Our editors give us a breakdown of this week’s biggest news stories
United Kingdom: Ross Alexander Hutton
Warning lights are flashing in the U.K. as the R-number – an indication of the rate of reproduction – rose to between 0.9-1.1. Even though this was to be expected, given all the lockdown easings, it suggests the risk of a nationwide resurgence of the virus is mounting as the winter nears.
A surprise jump in the U.K. inflation rate from 0.6% in June to 1% in July was caused at least in part by the emerging recovery of oil prices and clothing prices driving inflation higher than expected. But is this a trend to be concerned about given the sheer amount of money the Bank of England has pumped into the economy? Probably not at this stage. Speculation of a deflationary cycle is fuelled by legitimate fears of unemployment surging in the months ahead as the reverberations of the coronavirus recession are likely to be realised in the long-term.
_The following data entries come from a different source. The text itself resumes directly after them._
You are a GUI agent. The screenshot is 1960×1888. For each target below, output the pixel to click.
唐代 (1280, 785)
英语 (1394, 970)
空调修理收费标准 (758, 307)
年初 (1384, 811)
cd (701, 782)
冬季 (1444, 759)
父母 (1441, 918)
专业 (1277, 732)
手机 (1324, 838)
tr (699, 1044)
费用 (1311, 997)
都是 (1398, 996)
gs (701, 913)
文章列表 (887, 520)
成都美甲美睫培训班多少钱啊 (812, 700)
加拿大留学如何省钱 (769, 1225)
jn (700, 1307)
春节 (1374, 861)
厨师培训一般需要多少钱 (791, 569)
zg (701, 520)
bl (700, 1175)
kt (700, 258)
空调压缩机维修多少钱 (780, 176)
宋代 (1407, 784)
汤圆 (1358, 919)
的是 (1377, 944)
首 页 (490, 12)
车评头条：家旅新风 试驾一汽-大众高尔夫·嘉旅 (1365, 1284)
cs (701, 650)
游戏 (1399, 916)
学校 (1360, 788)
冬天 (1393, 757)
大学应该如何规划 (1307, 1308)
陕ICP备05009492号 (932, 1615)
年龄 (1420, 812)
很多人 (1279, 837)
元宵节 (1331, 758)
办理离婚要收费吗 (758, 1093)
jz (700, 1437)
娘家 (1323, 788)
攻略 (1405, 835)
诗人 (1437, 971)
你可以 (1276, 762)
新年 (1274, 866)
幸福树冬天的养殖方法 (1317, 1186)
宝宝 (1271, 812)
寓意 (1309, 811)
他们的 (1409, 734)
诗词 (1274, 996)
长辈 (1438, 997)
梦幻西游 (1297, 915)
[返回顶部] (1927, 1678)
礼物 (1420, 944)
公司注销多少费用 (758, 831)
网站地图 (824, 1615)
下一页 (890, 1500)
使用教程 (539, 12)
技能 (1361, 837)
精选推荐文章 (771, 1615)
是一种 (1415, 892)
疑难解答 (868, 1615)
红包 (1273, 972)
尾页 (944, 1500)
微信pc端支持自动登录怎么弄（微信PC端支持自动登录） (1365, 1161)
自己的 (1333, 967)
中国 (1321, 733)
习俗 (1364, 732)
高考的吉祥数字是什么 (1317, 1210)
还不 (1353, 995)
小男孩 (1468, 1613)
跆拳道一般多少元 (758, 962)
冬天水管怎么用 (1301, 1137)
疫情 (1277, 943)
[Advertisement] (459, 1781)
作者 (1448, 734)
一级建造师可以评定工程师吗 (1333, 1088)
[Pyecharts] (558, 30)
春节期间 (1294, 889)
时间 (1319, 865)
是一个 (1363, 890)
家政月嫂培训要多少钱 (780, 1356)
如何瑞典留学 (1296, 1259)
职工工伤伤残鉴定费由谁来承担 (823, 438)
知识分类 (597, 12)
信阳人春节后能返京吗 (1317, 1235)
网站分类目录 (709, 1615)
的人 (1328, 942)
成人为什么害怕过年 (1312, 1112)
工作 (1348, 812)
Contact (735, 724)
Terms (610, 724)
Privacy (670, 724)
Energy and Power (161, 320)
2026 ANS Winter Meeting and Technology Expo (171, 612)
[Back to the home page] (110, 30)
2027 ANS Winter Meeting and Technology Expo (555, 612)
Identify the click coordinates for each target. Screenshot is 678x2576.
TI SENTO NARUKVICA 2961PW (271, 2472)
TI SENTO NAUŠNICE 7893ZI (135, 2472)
Thus, the Treasury should – for the time being – seek comfort in knowing they can continue to borrow at historically cheap rates and foster more fiscal stimulus, despite U.K. government debt rising above £2 trillion for the first time.
“Too often this week it felt as if we were going backwards more than forwards,” the E.U.’s Brexit Negotiator revealed at the end of the seventh round of talks. ‘Slim progress’, ‘frustration on both sides’ and ‘robust discussions’ are becoming familiar go-to mantras by the interlocutors to express the often demoralising negotiations as David Frost and Michel Barnier fail to approach the talks ‘on the same page’.
Europe: Peter Hourston
Mass protests against President Alexander Lukashenko are continuing in Belarus following the disputed election of two weeks ago. The deepening crisis in what is often called ‘Europe’s last remaining dictatorship’ comes amid a backdrop of already tense EU-Russia relations. European Council President Charles Michel confirmed this week that the EU would impose sanctions on individuals responsible for violence and voter fraud, but German Chancellor Angela Merkel emphasised the need for “dialogue within the country: there can be no interference from outside.” This came with opposition leader Svetlana Tikhanovskaya appealing to EU leaders to “support the awakening” of her country’s democracy, but Russian President Vladimir Putin warned that the situation would deteriorate if “external actors tried to meddle in…internal affairs”. Western leaders hope that Putin can use his influence to peacefully transfer power from Lukashenko after the 26-year long ruler ordered the military to step up border controls.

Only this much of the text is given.